A handy collection of algorithms dealing with fuzzy strings and phonetics.
http://yomguithereal.github.io/clj-fuzzy/
MIT License
262 stars 27 forks source link

Fix Jaro-Winkler result for two empty inputs #44

Open mhuerster opened 7 years ago

mhuerster commented 7 years ago

Resolves https://github.com/Yomguithereal/clj-fuzzy/issues/43

After trying a few other libraries (https://github.com/kiyoka/fuzzy-string-match and https://github.com/tonytonyjan/jaro_winkler), I've noticed that it seems more common to return 0 for two empty inputs than 1.

This PR implements and tests that behavior.

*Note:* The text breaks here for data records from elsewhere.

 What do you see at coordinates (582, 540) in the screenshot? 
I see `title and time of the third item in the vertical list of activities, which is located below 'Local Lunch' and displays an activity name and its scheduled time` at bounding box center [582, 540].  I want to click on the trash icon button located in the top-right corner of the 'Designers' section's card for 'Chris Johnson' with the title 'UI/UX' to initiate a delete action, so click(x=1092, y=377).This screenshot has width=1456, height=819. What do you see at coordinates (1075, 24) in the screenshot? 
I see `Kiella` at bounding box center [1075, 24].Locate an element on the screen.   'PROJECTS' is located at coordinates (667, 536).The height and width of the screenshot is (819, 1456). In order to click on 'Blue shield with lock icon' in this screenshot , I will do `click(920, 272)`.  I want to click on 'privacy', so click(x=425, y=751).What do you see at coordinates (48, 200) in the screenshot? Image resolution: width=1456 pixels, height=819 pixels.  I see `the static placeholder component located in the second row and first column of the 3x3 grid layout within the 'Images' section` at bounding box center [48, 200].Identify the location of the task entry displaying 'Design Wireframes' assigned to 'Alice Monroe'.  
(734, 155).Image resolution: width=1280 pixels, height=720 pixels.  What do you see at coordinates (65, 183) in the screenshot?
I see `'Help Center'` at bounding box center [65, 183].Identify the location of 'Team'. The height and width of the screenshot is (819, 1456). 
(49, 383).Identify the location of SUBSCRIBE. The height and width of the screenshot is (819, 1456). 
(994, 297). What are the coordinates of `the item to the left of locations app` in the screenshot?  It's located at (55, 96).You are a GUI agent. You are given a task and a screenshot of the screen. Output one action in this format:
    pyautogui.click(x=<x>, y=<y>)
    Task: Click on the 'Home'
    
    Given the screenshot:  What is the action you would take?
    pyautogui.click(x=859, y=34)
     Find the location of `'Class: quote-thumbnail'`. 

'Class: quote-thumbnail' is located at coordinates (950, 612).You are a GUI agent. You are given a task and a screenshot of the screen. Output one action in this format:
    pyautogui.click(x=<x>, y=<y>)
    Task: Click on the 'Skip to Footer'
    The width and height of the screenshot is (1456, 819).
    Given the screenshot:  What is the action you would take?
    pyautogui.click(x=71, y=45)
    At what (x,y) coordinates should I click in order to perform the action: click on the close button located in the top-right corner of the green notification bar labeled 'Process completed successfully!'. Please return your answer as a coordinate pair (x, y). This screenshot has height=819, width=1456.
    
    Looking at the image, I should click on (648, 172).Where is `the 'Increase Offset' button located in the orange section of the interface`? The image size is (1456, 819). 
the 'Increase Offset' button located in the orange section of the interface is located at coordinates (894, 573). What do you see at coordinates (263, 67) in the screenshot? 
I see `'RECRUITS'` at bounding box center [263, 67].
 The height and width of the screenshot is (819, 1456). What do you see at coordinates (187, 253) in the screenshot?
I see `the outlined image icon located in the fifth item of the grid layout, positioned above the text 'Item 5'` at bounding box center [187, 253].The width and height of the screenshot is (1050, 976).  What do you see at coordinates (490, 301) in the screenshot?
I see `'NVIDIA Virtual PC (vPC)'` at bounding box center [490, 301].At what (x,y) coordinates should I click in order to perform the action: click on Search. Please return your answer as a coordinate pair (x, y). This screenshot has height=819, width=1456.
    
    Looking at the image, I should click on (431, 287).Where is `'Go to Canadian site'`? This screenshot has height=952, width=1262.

Yomguithereal commented 7 years ago

Hum. That's quite strange. Conceptually, two empty strings are identical, so the similarity between them should be 1 not 0. I don't remember but I think my library computes the Jaro-Winkler similarity, not distance. The library you cite computes the distance here and returns correctly 0 distance between two empty strings, for instance https://github.com/tonytonyjan/jaro_winkler/blob/master/test/test_jaro_winkler.rb#L42

lenaschoenburg commented 7 years ago

Doc strings say they compute distance, not similarity

Yomguithereal commented 7 years ago

@dignati you are right. There seems to be some kind of confusion in the doc strings. The function do compute the similarity, not the distance. My bad.